Но потребность заключается в чем-то большем, чем мышечная или сенсорная активность. Существует также потребность в чувстве, переполняющем личном переживании и сентименте, высвобождаемых актом общения. К тому времени, как ребенку исполняется год, социальное чувство, которое поначалу неотличимо от чувственного удовольствия, становится гораздо более специализированным на лицах, и с этого времени и далее вызывать его взаимностью становится главной целью его жизни. Возможно, будет уместно подчеркнуть это, переписав две или три заметки, сделанные с натуры.
«М. теперь [одиннадцати месяцев от роду] будет держать что-то, что она нашла, например, лепесток цветка или маленькую палочку, требуя вашего внимания к этому хрюканьем и визгом. Когда вы смотрите и делаете какое-то движение или восклицание, она улыбается».

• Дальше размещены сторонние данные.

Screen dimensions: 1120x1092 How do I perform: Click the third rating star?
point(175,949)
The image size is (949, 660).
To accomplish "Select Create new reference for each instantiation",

«Р. [четырех лет] болтает весь день напролет, с реальными компаньонами, если они будут слушать, если нет — с воображаемыми. Когда я сижу на ступеньках этим утром, он, кажется, хочет, чтобы я разделил каждую его мысль и ощущение. Он описывает все, что делает, хотя я могу это видеть, говоря: «Теперь я выкапываю маленькие камешки» и т. д. Я должен посмотреть на бабочку, потрогать пушок на стеблях клевера и попытаться скрипнуть на стеблях одуванчика. Тем временем ему вспоминается то, что случилось в другое время, и он рассказывает мне различные анекдоты о том, что он и другие люди делали и говорили. Он думает вслух. Если мне кажется, что я не слушаю, он вскоре замечает это и подойдет, коснется меня или наклонится и посмотрит мне в лицо».